Apple reportedly tweaked the iPhone to work better on AT&T
Since the original iPhone launch, AT&T has put in motion a number of upgrades to its wireless network to accommodate the pounding it received at the collective fists of millions of iPhone users. But according to AT&T CTO John Donovan, Apple has also done its part to adjust the iPhone to work better on AT&T’s network.
Donovan told the Wall Street Journal that, even as the company worked to convince Apple that it was improving its network, AT&T engineers went to Apple to give Apple’s engineers a “crash course” in wireless networking. Apple modified how the iPhone communicates with towers to reduce the overhead for making connections or sending texts.
“They’re well past networking 101, 201 or 301,” Donovan told WSJ. Apple is now “in a Master’s class.”
Ars contacted both AT&T and Apple for further details about what was changed, but neither company offered any specific information.
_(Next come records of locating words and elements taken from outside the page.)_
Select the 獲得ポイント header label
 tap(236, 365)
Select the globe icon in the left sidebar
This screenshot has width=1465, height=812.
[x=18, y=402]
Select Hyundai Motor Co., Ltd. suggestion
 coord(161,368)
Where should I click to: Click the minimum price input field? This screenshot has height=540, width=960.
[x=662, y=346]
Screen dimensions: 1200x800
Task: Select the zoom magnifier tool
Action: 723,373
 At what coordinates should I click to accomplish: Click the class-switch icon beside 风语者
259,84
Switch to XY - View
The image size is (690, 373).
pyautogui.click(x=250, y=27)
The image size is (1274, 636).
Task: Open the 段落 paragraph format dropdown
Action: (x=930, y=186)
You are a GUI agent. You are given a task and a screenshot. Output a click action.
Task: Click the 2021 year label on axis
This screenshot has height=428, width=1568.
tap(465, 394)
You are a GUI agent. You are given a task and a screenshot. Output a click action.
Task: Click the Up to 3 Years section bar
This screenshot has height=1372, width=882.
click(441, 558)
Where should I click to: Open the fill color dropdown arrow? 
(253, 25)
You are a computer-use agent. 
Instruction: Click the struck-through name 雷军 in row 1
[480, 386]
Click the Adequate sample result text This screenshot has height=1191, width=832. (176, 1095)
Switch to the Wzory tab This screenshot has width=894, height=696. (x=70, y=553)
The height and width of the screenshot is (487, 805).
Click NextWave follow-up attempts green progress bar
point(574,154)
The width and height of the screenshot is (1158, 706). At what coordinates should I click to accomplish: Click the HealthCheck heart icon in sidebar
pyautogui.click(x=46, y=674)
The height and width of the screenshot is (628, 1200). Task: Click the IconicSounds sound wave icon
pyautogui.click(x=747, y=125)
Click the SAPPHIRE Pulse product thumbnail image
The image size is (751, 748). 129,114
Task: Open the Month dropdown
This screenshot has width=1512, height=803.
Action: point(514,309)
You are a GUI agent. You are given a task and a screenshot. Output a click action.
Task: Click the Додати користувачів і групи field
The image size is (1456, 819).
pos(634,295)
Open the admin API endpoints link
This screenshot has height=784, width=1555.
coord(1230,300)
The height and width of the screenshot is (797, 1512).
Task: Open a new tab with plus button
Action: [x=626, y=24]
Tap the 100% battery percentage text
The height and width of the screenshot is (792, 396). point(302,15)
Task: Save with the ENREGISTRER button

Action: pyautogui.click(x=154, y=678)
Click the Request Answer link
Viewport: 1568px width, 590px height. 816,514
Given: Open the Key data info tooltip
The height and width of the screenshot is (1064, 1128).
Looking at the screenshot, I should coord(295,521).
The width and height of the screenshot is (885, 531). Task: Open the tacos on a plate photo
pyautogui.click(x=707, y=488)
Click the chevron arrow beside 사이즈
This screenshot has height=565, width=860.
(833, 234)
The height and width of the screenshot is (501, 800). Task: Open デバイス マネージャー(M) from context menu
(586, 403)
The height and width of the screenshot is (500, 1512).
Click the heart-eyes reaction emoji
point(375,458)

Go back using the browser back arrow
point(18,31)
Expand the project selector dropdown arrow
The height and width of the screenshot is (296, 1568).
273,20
We do know, however, that the the iPhone—as well as smartphones that came after it—uses certain techniques for saving battery power that can bog down signaling channels on cell towers that aren’t configured to handle signaling loads dynamically. The last we heard about significant changes in the 3G networking capabilities of the iPhone OS was in late 2008, though it’s sure that Apple since tweaked the network stack whenever needed.
AT&T learned that hard way that iPhone users didn’t add network traffic in the same predictable patterns as users of other phones did. The company “is managing volumes that no one else has experienced,” Donovan said. The growing pains that AT&T experienced as the iPhone skyrocketed to the top of the smartphone market in the US have left a number of users frustrated, with many willing to jump to another carrier if it could offer service for the iPhone. Half of Ars readers using an iPhone said they would switch to Verizon if a rumored CDMA-compatible iPhone materialized soon.
Verizon CTO Anthony Melone bragged late last year that the company was more than ready to handle the onslaught that iPhone users would bring to the network. “We are prepared to support that traffic,” Melone told BusinessWeek.
That’s easy to say, AT&T spokesperson Seth Bloom told Ars, “but the truth is no one knows what their network would look like if they had the iPhone.” “Of course, it’s true that others have been able to watch what we’ve done to handle a 5,000 percent surge in data traffic,” Bloom added. “But watching is quite different from doing.”
Bloom said that the upgrade to HSPA 7.2 and the added backhaul—”enough to also support our LTE buildout”—will keep AT&T ahead of the competition, which may be enough to keep iPhone users from looking at other carriers. “More and more people are going to get the benefits of 7.2 speeds this year on our network,” he said.